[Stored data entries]
BEGIN

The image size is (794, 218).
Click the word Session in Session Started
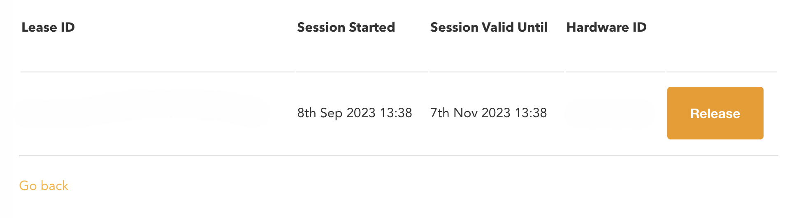(321, 27)
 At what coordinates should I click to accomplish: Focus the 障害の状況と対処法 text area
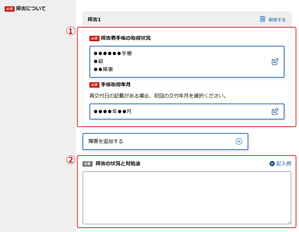(187, 197)
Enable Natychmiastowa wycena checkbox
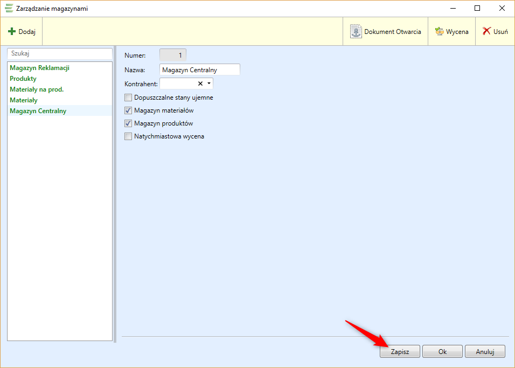 click(x=128, y=136)
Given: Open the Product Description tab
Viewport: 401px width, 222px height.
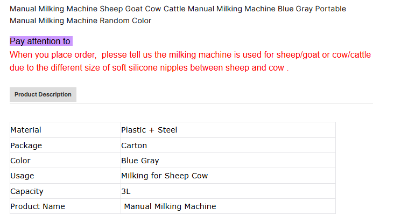Looking at the screenshot, I should click(43, 94).
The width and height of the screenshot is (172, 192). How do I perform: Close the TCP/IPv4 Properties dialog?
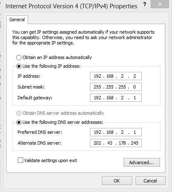click(x=160, y=5)
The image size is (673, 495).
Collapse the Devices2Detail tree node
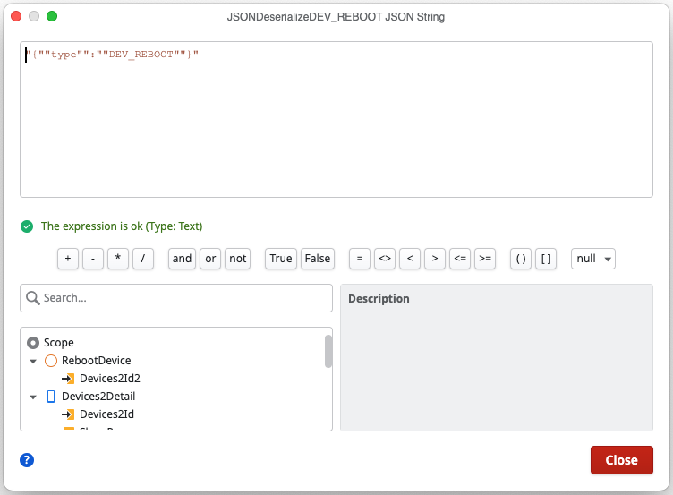coord(33,397)
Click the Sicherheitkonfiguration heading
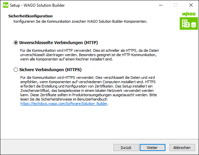The width and height of the screenshot is (199, 155). [x=31, y=16]
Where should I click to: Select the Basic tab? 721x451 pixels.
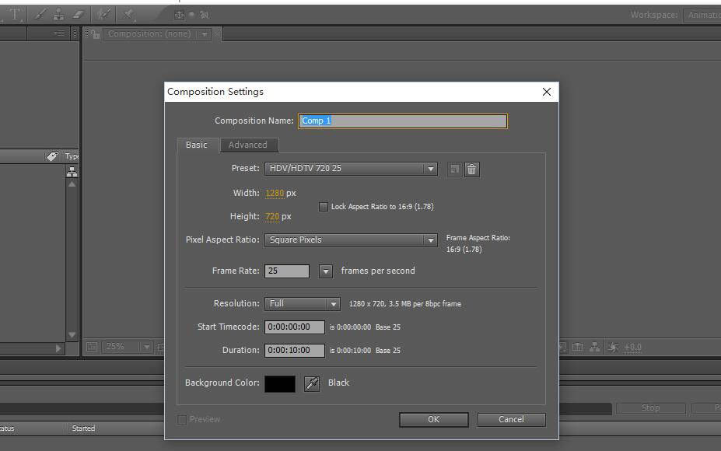pyautogui.click(x=197, y=145)
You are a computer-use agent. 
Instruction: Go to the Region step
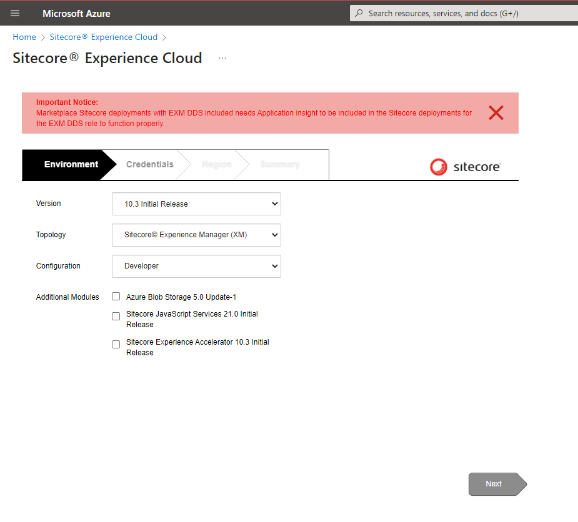click(216, 165)
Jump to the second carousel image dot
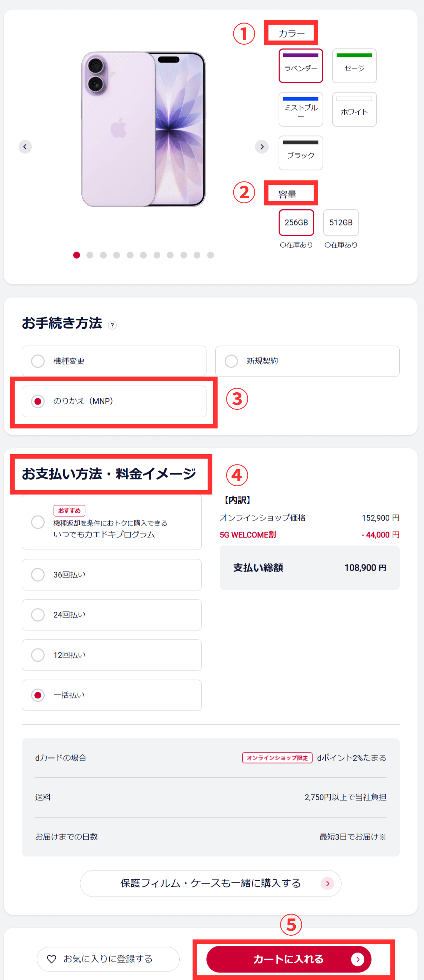Screen dimensions: 424x980 (x=90, y=255)
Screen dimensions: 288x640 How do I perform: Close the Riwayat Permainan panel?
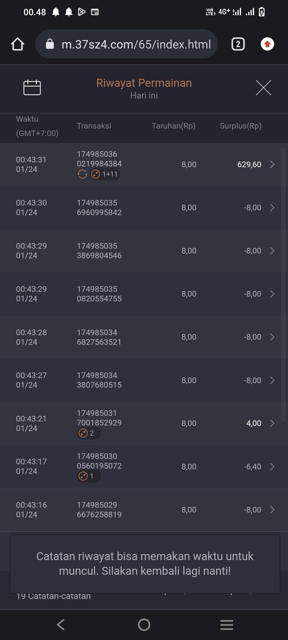tap(263, 88)
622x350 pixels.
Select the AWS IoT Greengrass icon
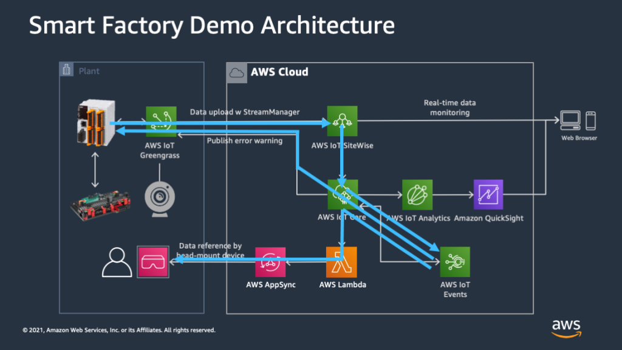click(x=160, y=121)
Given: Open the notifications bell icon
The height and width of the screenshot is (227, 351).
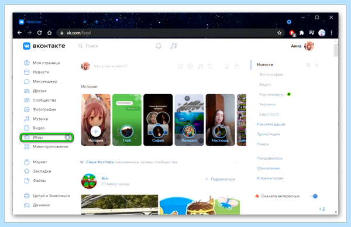Looking at the screenshot, I should (159, 46).
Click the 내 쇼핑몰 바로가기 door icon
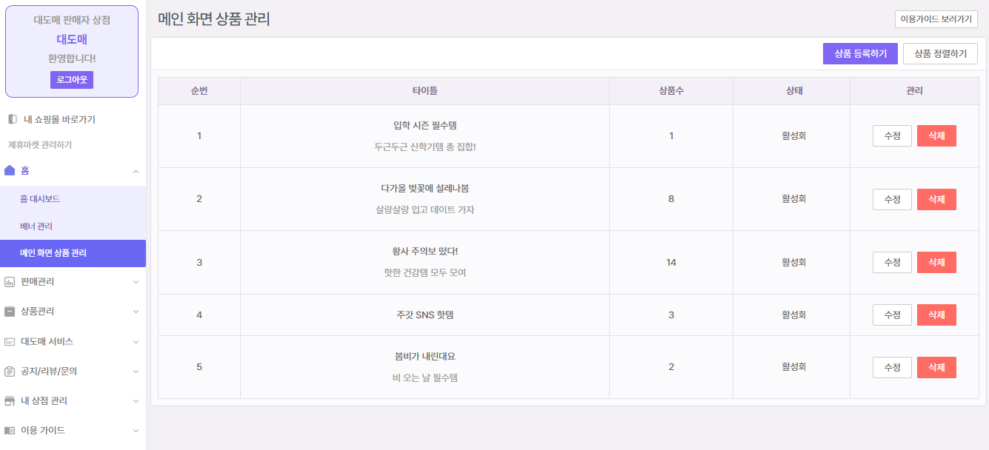The height and width of the screenshot is (450, 989). pyautogui.click(x=12, y=119)
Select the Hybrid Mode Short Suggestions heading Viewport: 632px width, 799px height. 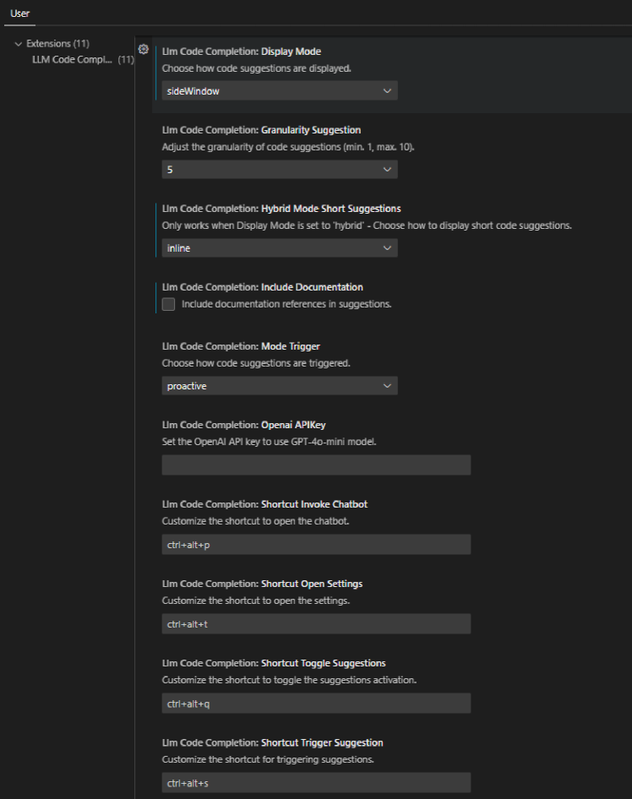click(x=281, y=209)
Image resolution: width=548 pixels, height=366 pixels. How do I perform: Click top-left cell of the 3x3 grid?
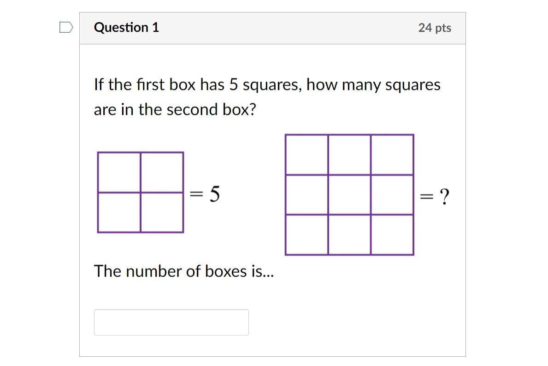click(306, 155)
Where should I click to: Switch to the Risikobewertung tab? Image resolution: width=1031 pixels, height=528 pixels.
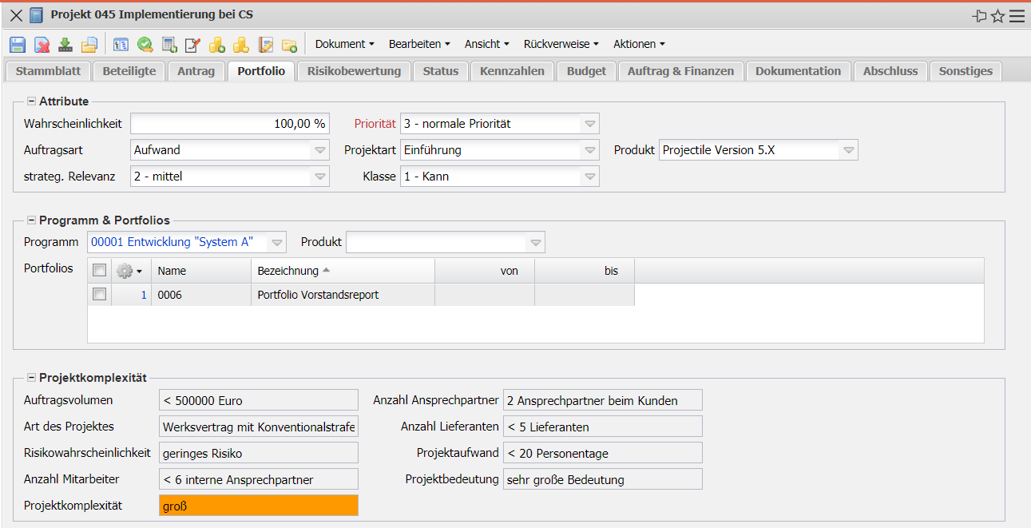tap(354, 71)
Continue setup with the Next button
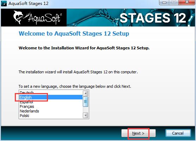Screen dimensions: 196x141 (139, 133)
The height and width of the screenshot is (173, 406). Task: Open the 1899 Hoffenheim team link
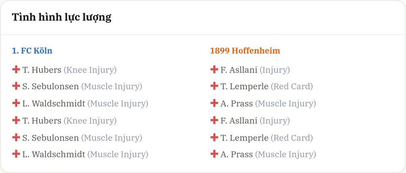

END

__Aim of the task__.
Working from the data above, repeat exactly, and only, the lines that begin at the line containing "At what coordinates" and stop after the line containing "Given: Open the Product Description tab"; pictures are not copied.

__Response to the exercise__.
 At what coordinates should I click to accomplish: Focus the 障害の状況と対処法 text area
(187, 197)
Enable Natychmiastowa wycena checkbox
 click(x=128, y=136)
Given: Open the Product Description tab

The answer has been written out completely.